Rewrite the lines below, changing "Tweet your reply" to "Post your reply" and keeping everything else the same. Leave the pictures out of your version.
>> start Data supplied
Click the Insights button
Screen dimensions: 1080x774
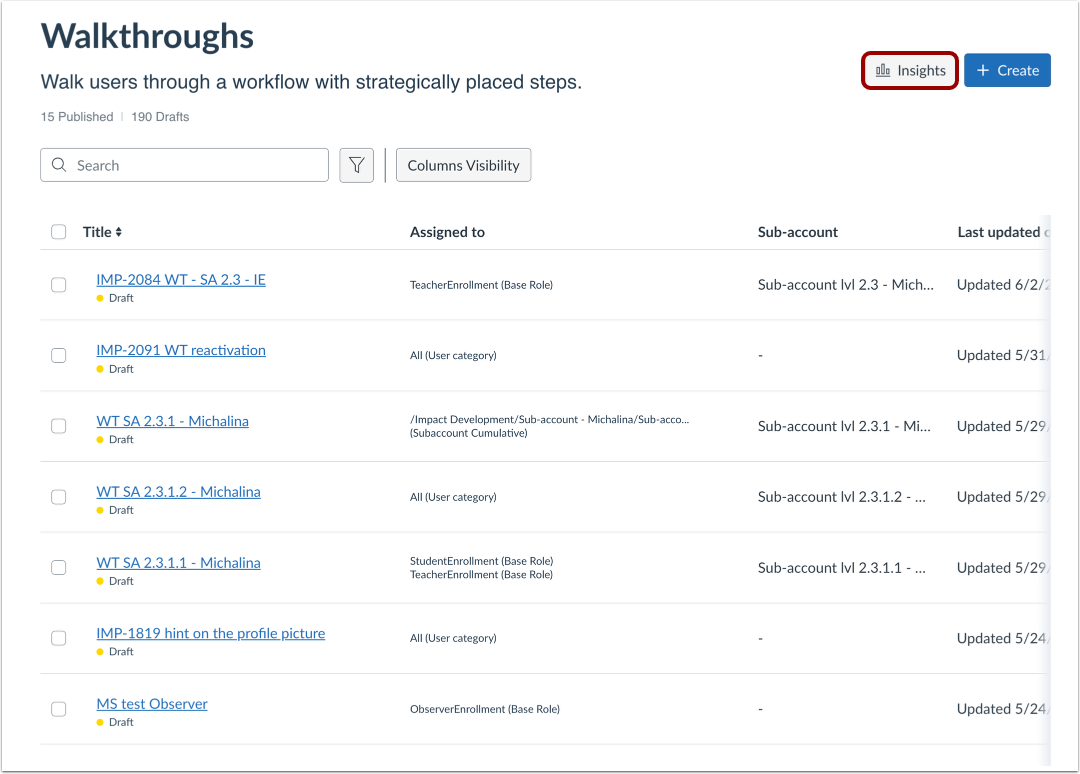click(x=909, y=70)
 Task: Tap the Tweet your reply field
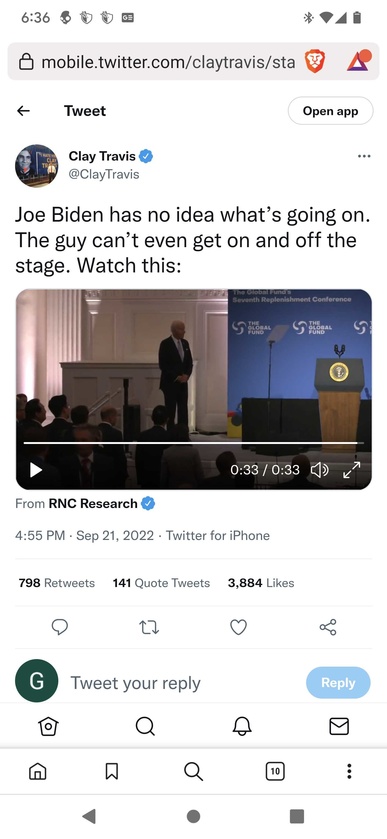click(182, 683)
>> end Data supplied
◆ **Expected answer**
Click the Insights button
Screen dimensions: 1080x774
click(x=909, y=70)
 Task: Tap the Post your reply field
click(182, 683)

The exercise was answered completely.